William Somerset Maugham n'est pas l'auteur le plus abordé dans le champ de la littérature anglo-saxonne, malgré l’œuvre considérable qu'il a laissé derrière lui. Il est usuel de le présenter comme un écrivain avec une certaine dose de talent, néanmoins jugée insuffisante pour les critiques de son temps.
"The Moon and Sixpence" est publié en 1919, suivant ce qui est régulièrement considéré comme son magnum opus, "Of Human Bondage". Dès les premières lignes de l'ouvrage, le narrateur nous introduit à son obsession : fréquentant la haute société anglaise du début du XXème siècle, il sympathise avec Amy Strickland, qui entretient un bonheur idyllique avec son mari Charles, courtier en valeurs immobilières. L'image du couple idéal se brise lorsque ce dernier quitte subitement son foyer pour poursuivre ses ambitions de peintre.

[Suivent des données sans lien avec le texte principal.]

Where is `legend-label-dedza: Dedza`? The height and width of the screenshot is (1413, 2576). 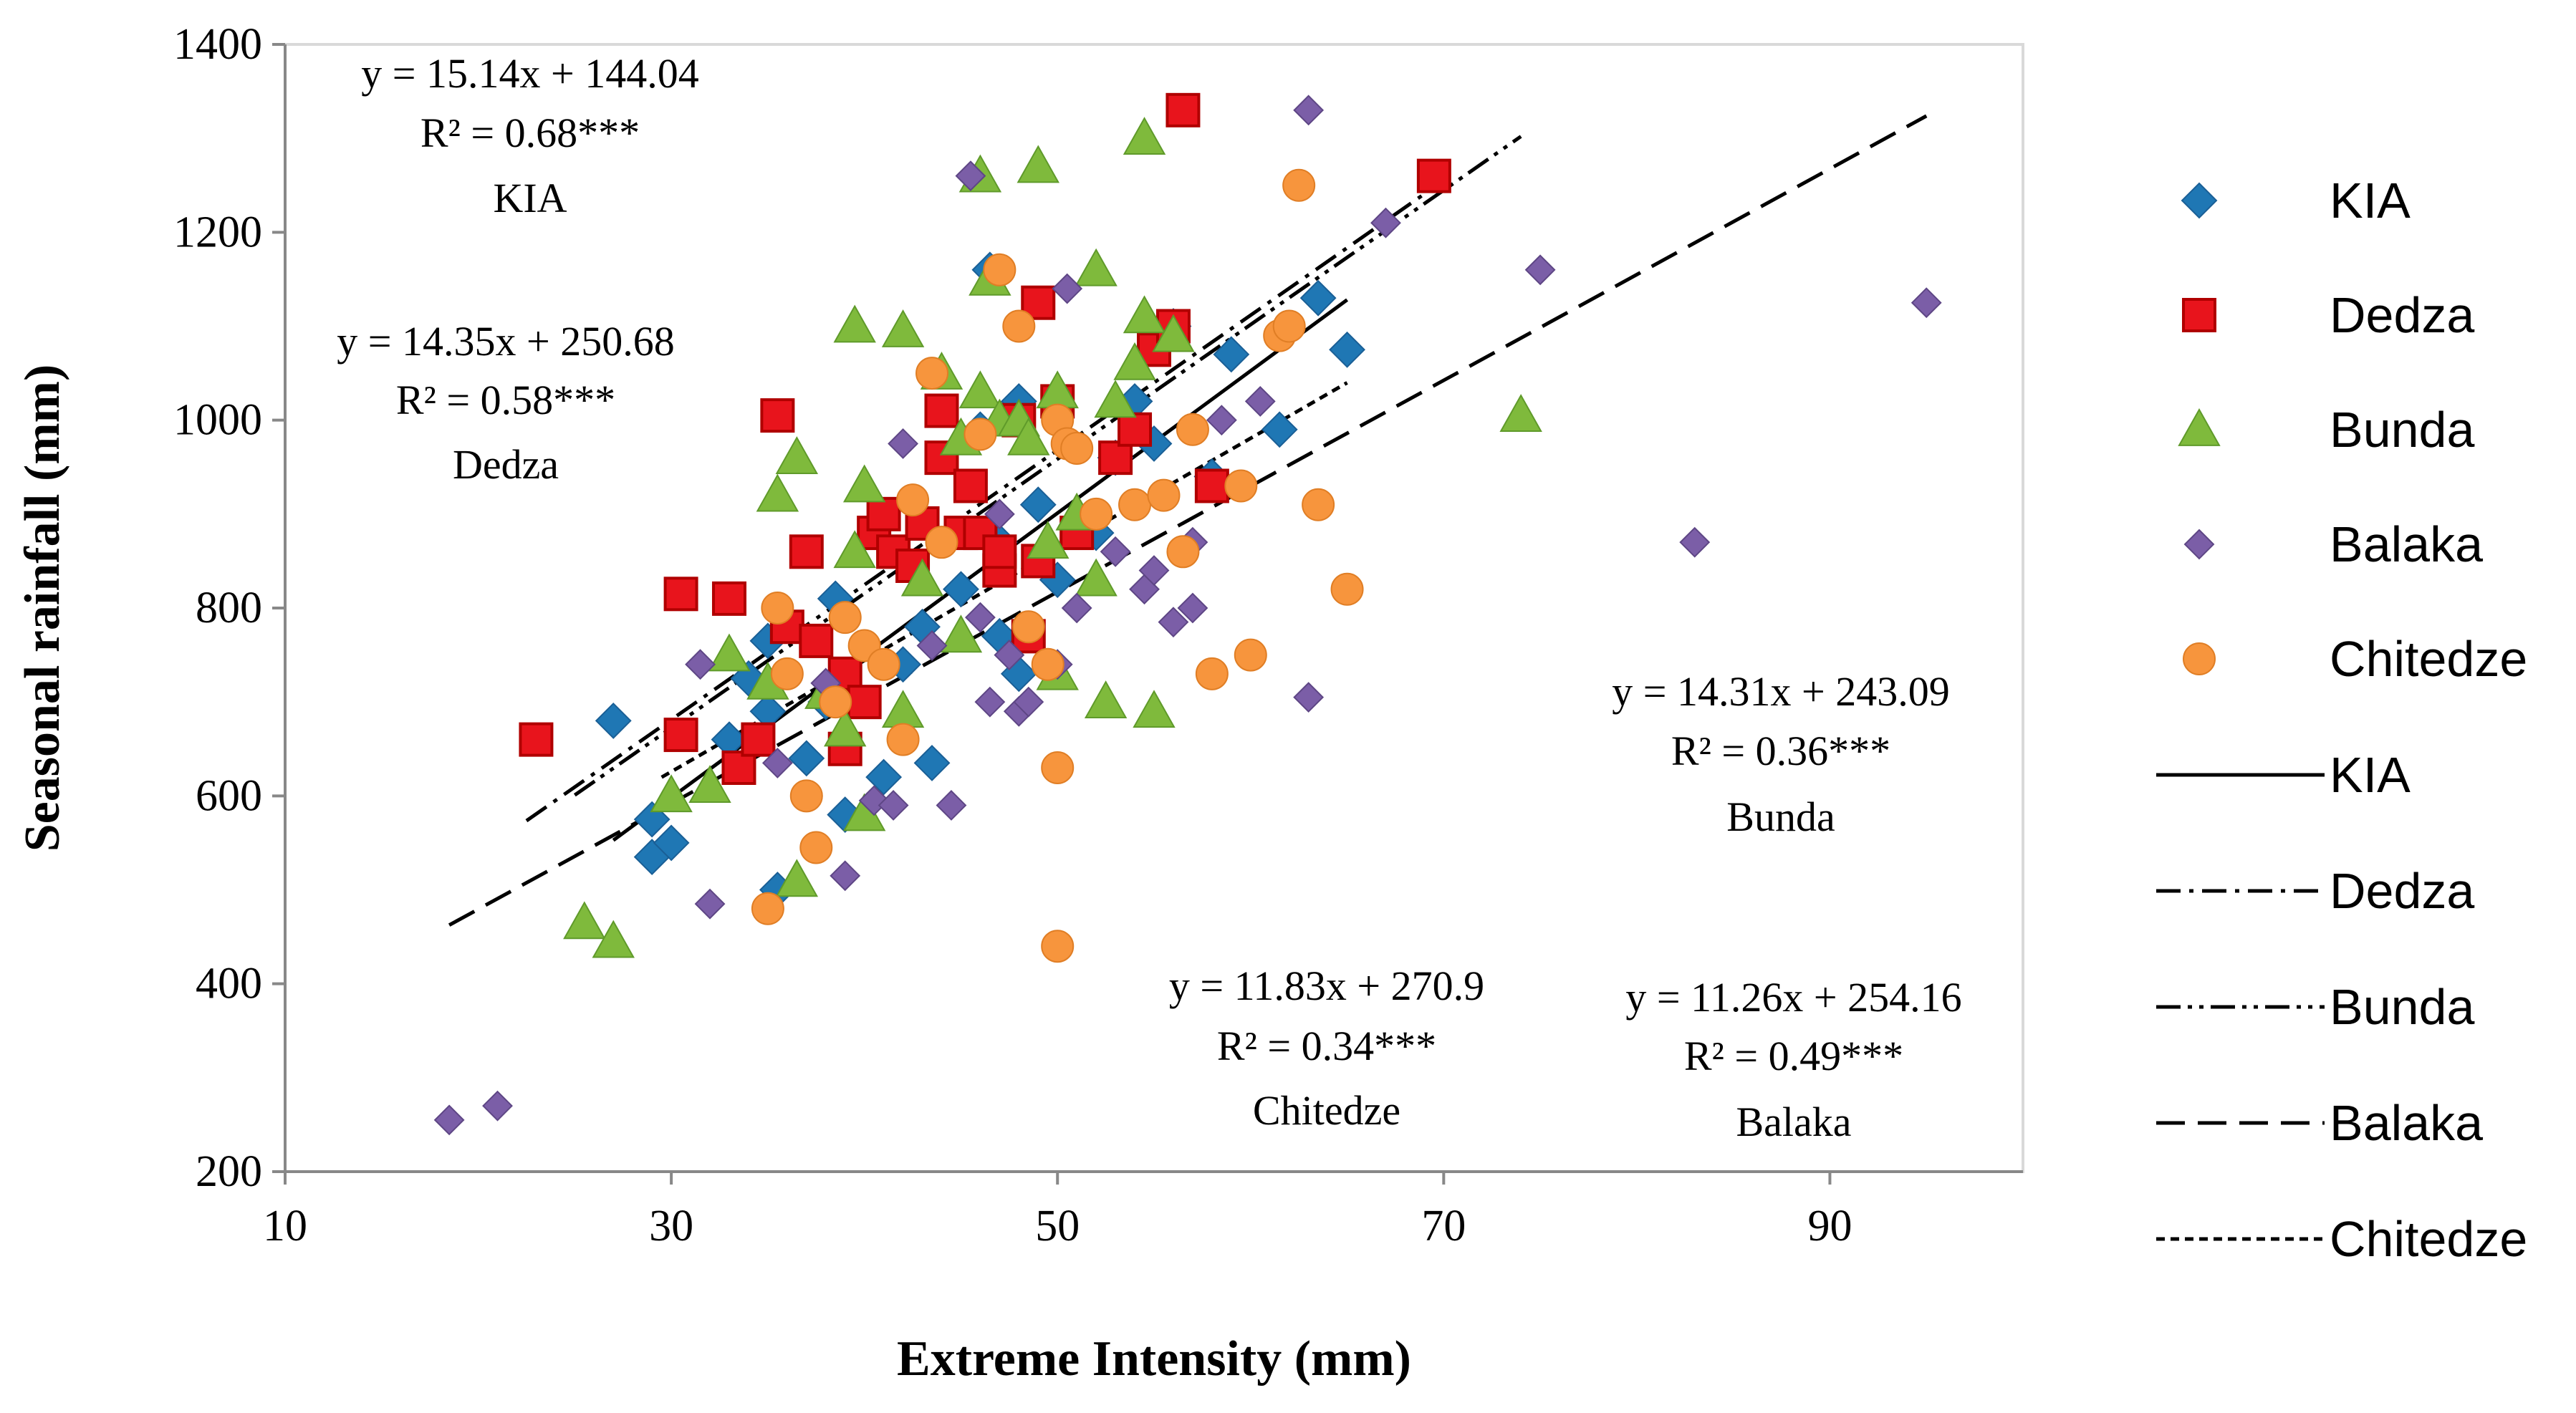
legend-label-dedza: Dedza is located at coordinates (2402, 315).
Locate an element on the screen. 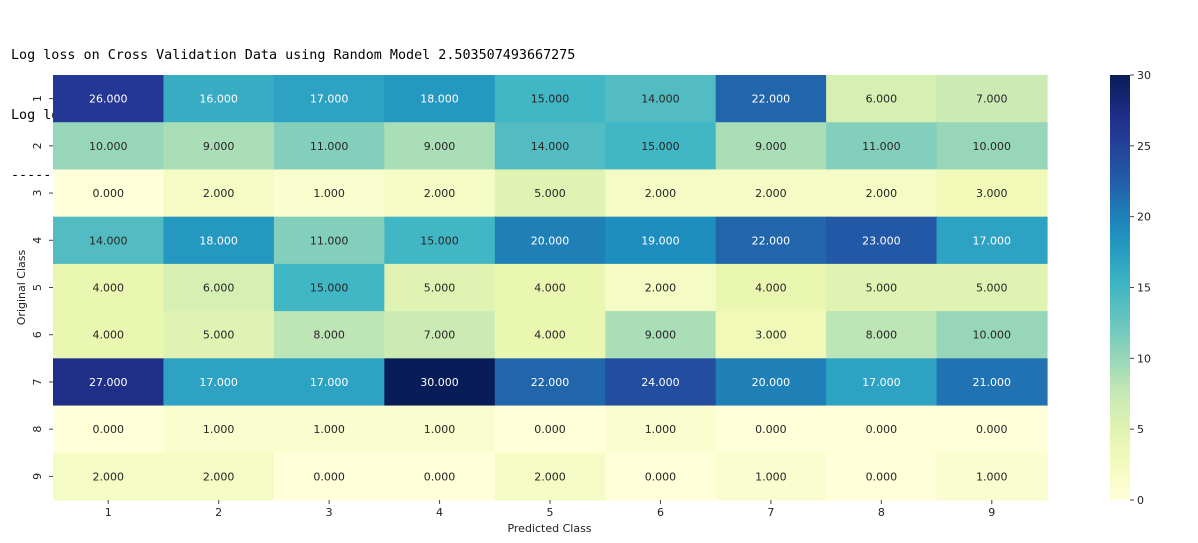 Image resolution: width=1198 pixels, height=543 pixels. colorbar-tick-label: 0 is located at coordinates (1140, 500).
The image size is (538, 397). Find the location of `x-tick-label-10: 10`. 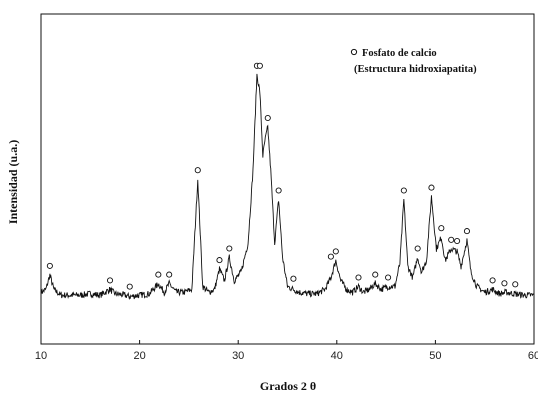

x-tick-label-10: 10 is located at coordinates (41, 356).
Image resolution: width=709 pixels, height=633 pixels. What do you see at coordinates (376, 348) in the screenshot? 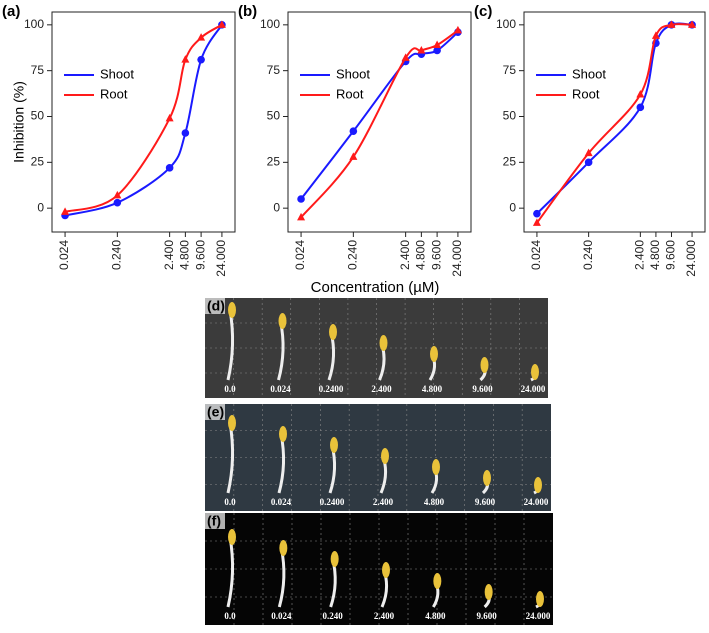
I see `photo-panel: 0.0 0.024 0.2400 2.400 4.800 9.600 24.000 (d)` at bounding box center [376, 348].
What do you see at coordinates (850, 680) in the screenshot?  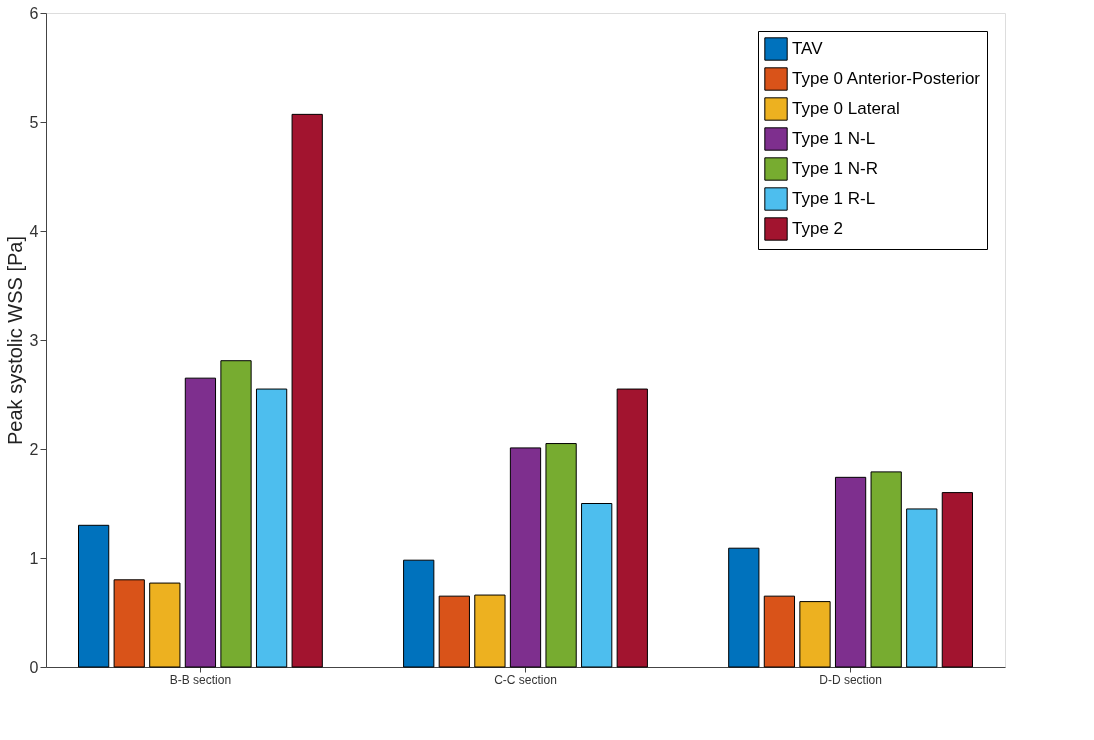 I see `x-tick-label: D-D section` at bounding box center [850, 680].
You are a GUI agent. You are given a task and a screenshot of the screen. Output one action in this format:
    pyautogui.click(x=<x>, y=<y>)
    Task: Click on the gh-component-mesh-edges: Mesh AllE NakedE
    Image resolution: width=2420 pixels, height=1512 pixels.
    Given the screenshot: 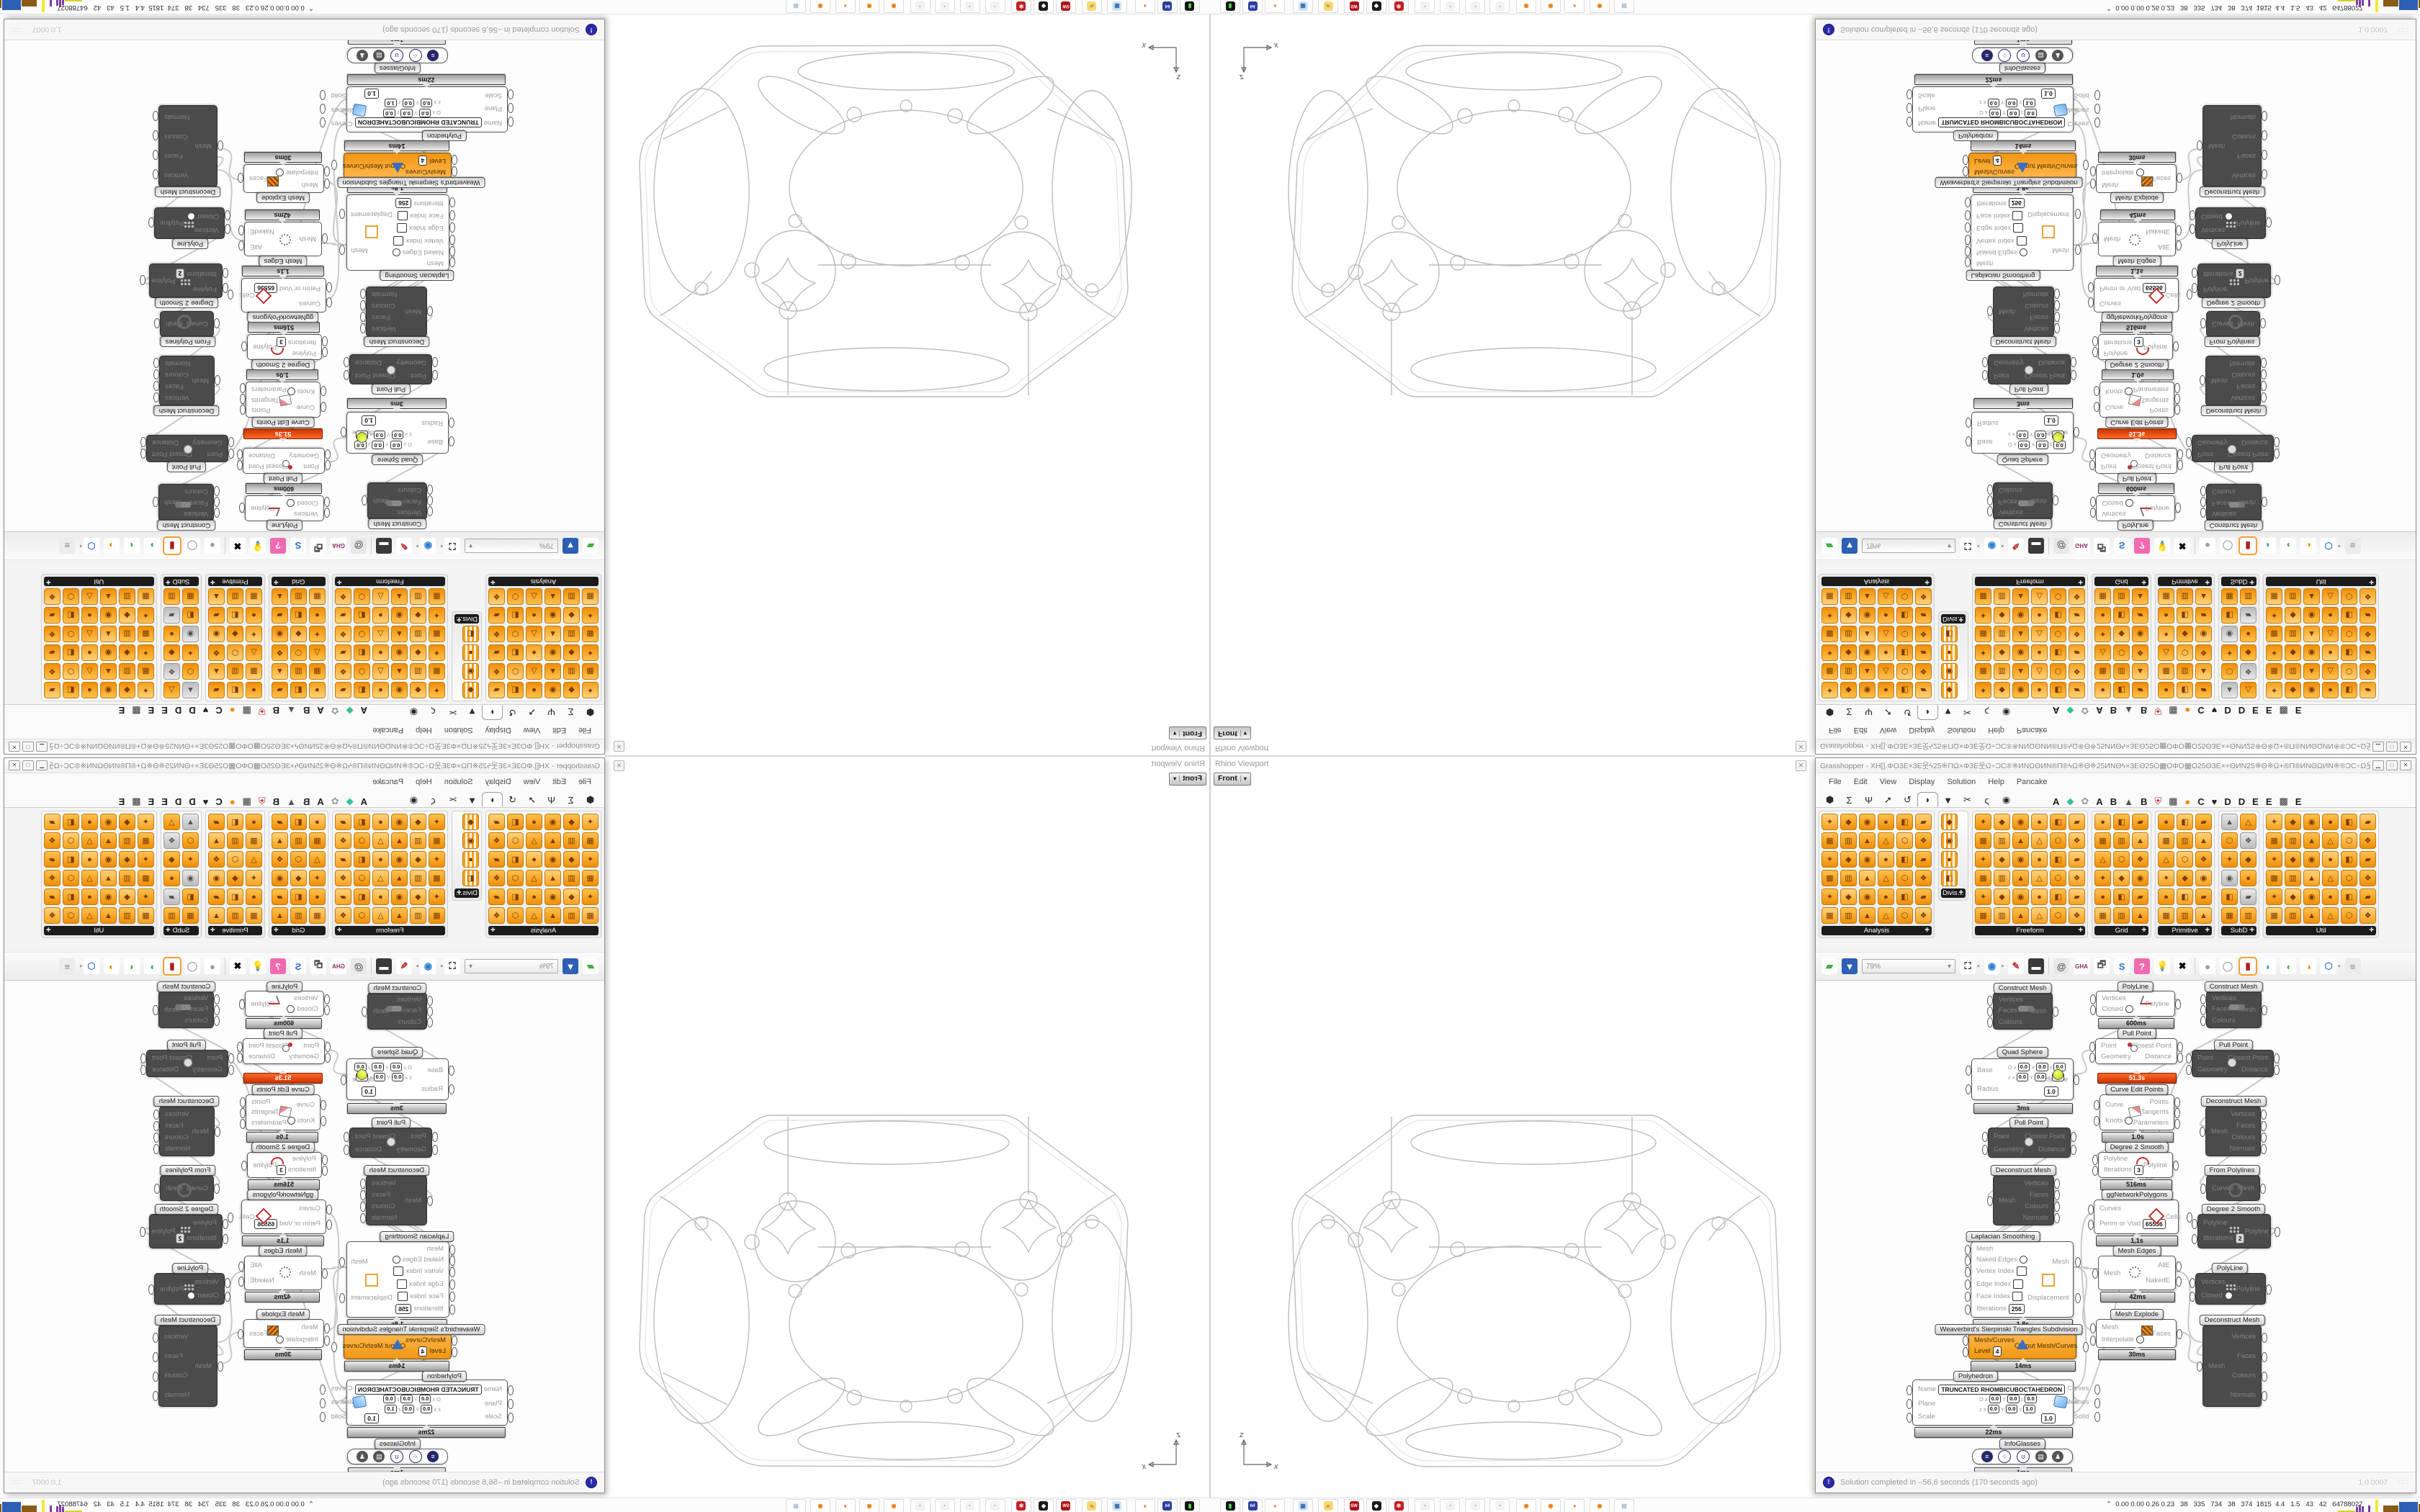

Si la première partie du livre nous fait retrouver tous les lieux communs du roman anglais du début du XXème, comme ses codes sociaux rigides, son hypocrisie ambiante et ses interminables dîners, très vite nous quittons ce mortifère milieu pour suivre Charles Strickland à travers le témoignage des personnes ayant croisé son chemin. L'ouvrage reprend le propre intérêt de l'auteur pour la vie de Paul Gauguin, Maugham ayant même été jusqu'à Tahiti en 1914 afin d'y rencontrer des personnes l'ayant côtoyé.
Le fil rouge du roman s'établit autour de l'énigme constituée par Strickland : archétype du génie hostile et sociopathe, personnage radical au possible, il déclenche chez le narrateur tout un ensemble de questions : qu'est-ce qui peut bien amener un homme à tout abandonner pour l'art ? Quelles conséquences cet idéal, aussi romantique qu'il soit, entraîne-t-il pour son entourage ?
Plus romancier que théoricien, Maugham a cette qualité de ne pas s'épancher dans d’interminables et vaines digressions théoriques. Son style est plutôt situé du côté de la sobriété, semant la juste dose de péripéties pour maintenir notre intérêt. Plus l'intrigue avance et plus s'impose cette frustrante mais fascinante sensation d'être à la fois si proche et si loin de Strickland. Malgré les thèmes abordés, le livre ne déborde jamais : pas d'explosions de sentiments, pas de grands moments d'intensité émotionnelle. Ce qui est à mon sens une qualité car ressort alors la sensation d'une mécanique bien huilée, fluide, laissant intelligemment sa trace sur le lecteur.
Le livre m'a également semblé bien transmettre plusieurs ressentis complexes, comme cette altérité ressentie lorsqu'on rencontre quelqu'un avec des valeurs très éloignées des nôtres. Il développe intelligemment sur l'aspect tyrannique qu'il y a d'être toujours enjoint par soi-même à devoir créer de la beauté au nom d'un idéal. A ce sujet, le titre de l’œuvre renvoie à une remarque d'un critique sur le précédent roman de l'auteur : celui qui cherche la lune ne voit pas la pièce à ses pieds.
Concluons en évoquant la complaisance des personnages envers Strickland, connard misogyne et misanthrope par excellence, dont l'aura est telle que tous se retrouvent séduits malgré ses actions. En 1919 aussi il était difficile de "séparer l'homme de l'artiste" et ce n'est d'ailleurs que depuis quelques années qu'on insiste sur la pédophilie et le colonialisme inhérents à la vie de Paul Gauguin. Est-ce à dire que nous sommes aujourd'hui un peu moins attirés par l'éclat scintillant de la lune ? Cela ne l'empêchera pas pour autant, hélas, de briller.